Alan Ashworth, Ph.D.
UCSF Helen Diller Family Comprehensive Cancer Center
San Francisco, California
Towards Making PARP Inhibitors a curative treatment for BRCA-related cancers
Funded in partnership with the Goldberg Family Foundation and in collaboration with the Gray Foundation

Using functional genomic approaches, Ashworth and team are investigating mechanisms of resistance and identifying novel genetic vulnerabilities that can be exploited by PARPi treatment. They are also investigating the immune response to BRCA-mutant tumors and exploring ways to improve the ability of immune cells to recognize and kill these tumors.

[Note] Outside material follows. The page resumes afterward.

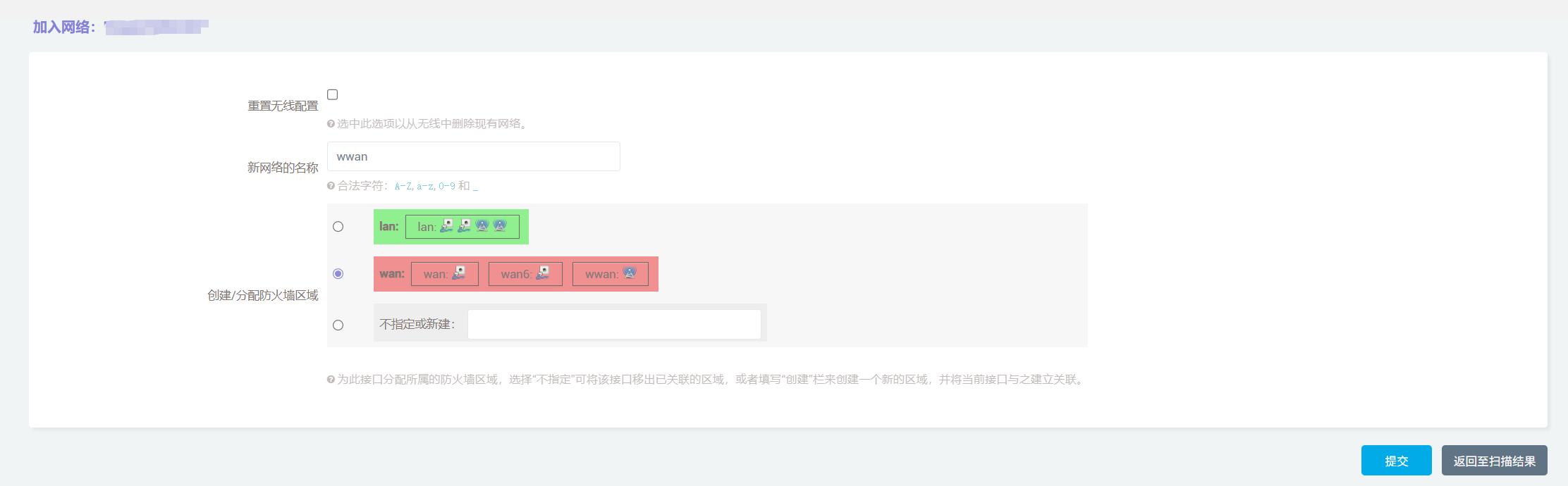This screenshot has height=486, width=1568.
Task: Choose the 不指定或新建 radio option
Action: pos(338,325)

The ultimate goal of these studies is to improve outcomes for patients with BRCA-mutant tumors and to identify new groups of patients that can benefit from PARPi.

James Ford, M.D.
Stanford University School of Medicine
Stanford, California
Stanford Genetic Studies of BRCA1/BRCA2 Associated Tumors & Blood Samples
Funded in partnership with the Goldberg Family Foundation

Dr. Ford and team  are screening for cancer in high-risk individuals using Liquid Biopsies. As part of their collaboration with V Foundation funded investigator Karlene Cimprich, they have begun to look for “R-loops”, abnormal DNA-RNA hybrids formed in response to DNA damage in BRCA mutant cells, in patient plasma samples.  Early studies suggest that they can detect these potential biomarkers in plasma.